Effloow Lab ran this skeleton through Python's import machinery and confirmed all decorators, RetryPolicy, and wait_condition instantiate correctly with temporalio 1.27.0.

The Worker: Running It

A Worker is the process that polls Temporal's Task Queue and executes Workflows and Activities:

import asyncio
from temporalio.client import Client
from temporalio.worker import Worker

async def main():
    client = await Client.connect("localhost:7233")

    async with Worker(
        client,
        task_queue="ai-research-queue",
        workflows=[DurableResearchAgentWorkflow],
        activities=[call_llm, search_web, write_to_storage],
    ):
        print("Worker running — polling task queue...")
        await asyncio.Future()  # runs forever

if __name__ == "__main__":
    asyncio.run(main())

Start a workflow from any service, CLI, or schedule:

async def trigger():
    client = await Client.connect("localhost:7233")
    handle = await client.start_workflow(
        DurableResearchAgentWorkflow.run,
        "Analyze competitive landscape for vector database market",
        id="research-agent-001",
        task_queue="ai-research-queue",
    )
    print(f"Started: {handle.id}")
    # Later: send human approval signal
    await handle.signal(DurableResearchAgentWorkflow.approve, "Looks good, publish it")
    result = await handle.result()
    print(result)

The OpenAI Agents SDK Integration

As of March 23, 2026, the integration between Temporal's Python SDK and OpenAI's Agents SDK reached General Availability. If your team already uses OpenAI's agent primitives, you can add durable execution with minimal code changes.
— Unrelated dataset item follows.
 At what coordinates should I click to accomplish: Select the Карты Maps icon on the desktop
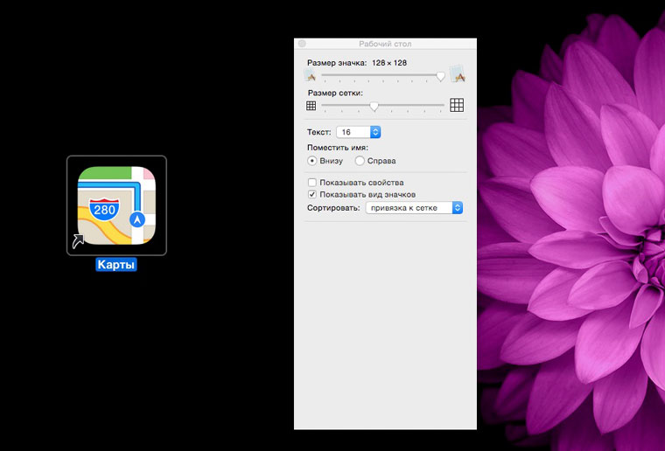(116, 205)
The key helper is activity_as_tool, which wraps any Temporal Activity as an OpenAI-compatible tool schema:

from temporalio.contrib.openai_agents import activity_as_tool
import openai

# Existing Temporal activity
@activity.defn
async def query_database(query: str) -> str:
    # Your DB call here
    ...

# Wrap it as an OpenAI tool — schema generated automatically
db_tool = activity_as_tool(query_database)

# Use it directly with OpenAI's Agent
agent = openai.Agent(
    name="ResearchAgent",
    model="gpt-4o",
    tools=[db_tool],
)

Every time the agent invokes query_database, it runs as a Temporal Activity — with automatic retries, event history, and crash recovery. The three OpenAI Agents SDK demos in temporal-community/openai-agents-demos on GitHub show production-ready patterns including web search, code execution, and multi-agent orchestration.

Temporal vs LangGraph: Not a Competition

A comparison that comes up frequently is Temporal vs LangGraph. The 2026 perspective from production teams is that they are complementary rather than competing.

Dimension	Temporal	LangGraph
Primary abstraction	Durable workflow + event history	Stateful graph traversal
Control flow	Deterministic code	Cyclic graph (loops, branches)
Crash recovery	Activity-level granularity	Node-level (intra-node work lost)
Human-in-the-loop wait	Days/weeks, no compute cost	Requires external checkpointer + polling
Best for	Long-running orchestration, retry logic	Reasoning loops, dynamic agent logic
2026 pattern	Temporal activity wraps a LangGraph agent for reasoning-intensive subtasks

The architecture that emerges in production: Temporal handles the macro-level durable lifecycle of a multi-hour job, while LangGraph handles the micro-level dynamic reasoning inside individual activities. A Temporal activity spins up a LangGraph agent, lets it reason through a subtask, and returns the result. If the LangGraph run fails partway through, Temporal retries the whole activity. State between activities is safe in the event history.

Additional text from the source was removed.